──────── Provided records

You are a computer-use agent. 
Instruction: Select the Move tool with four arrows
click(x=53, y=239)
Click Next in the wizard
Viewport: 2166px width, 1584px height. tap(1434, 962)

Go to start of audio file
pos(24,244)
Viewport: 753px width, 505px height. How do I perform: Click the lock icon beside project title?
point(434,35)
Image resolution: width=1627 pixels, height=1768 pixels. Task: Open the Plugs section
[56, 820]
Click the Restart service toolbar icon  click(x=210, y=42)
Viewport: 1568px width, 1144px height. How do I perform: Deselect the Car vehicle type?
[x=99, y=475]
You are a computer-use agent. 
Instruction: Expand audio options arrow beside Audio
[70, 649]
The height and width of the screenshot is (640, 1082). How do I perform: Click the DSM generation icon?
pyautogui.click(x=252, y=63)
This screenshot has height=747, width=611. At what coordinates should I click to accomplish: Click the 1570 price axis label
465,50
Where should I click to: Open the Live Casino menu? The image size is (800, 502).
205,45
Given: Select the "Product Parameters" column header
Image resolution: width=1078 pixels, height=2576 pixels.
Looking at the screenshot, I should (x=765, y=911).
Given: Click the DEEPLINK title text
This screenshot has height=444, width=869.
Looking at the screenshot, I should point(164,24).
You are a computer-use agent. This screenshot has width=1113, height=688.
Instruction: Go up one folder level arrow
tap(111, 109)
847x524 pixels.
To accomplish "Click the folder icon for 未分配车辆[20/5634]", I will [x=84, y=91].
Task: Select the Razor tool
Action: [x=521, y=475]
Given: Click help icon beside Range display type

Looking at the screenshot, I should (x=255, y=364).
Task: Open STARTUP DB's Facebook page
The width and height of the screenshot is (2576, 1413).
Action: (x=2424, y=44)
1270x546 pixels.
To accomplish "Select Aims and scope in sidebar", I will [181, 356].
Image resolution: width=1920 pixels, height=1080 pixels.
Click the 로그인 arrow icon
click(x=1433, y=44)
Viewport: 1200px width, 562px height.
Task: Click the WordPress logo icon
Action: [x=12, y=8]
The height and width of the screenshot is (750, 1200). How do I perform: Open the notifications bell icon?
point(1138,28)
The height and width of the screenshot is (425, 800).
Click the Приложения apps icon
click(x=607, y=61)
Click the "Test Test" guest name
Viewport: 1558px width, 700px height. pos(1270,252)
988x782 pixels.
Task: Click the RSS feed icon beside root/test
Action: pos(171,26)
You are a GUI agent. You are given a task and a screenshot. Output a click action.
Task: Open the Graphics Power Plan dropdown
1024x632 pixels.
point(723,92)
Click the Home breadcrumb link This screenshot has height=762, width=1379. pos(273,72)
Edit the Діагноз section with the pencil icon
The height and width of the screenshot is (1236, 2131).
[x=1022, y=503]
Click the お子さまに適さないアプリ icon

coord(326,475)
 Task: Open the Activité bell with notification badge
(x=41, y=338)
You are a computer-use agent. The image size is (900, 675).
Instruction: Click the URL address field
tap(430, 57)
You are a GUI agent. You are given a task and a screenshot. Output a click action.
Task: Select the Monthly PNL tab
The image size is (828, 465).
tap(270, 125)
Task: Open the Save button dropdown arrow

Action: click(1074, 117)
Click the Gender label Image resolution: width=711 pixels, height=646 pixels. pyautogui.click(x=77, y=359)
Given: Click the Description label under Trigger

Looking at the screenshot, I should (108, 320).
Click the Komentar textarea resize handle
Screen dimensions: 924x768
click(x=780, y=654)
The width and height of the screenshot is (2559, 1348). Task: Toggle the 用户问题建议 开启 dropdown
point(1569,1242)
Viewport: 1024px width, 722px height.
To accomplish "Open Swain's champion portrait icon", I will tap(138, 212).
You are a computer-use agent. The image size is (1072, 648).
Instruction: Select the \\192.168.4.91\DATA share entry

────────────────

_Set exercise:_ Write out again the stretch from the line containing "Viewport: 1024px width, 722px height." through the last line, requests included, shifting every coordinate in the answers by adding 71 to it.

_Complete output:_
Viewport: 1024px width, 722px height.
To accomplish "Open Swain's champion portrait icon", I will tap(209, 283).
You are a computer-use agent. The image size is (1072, 648).
Instruction: Select the \\192.168.4.91\DATA share entry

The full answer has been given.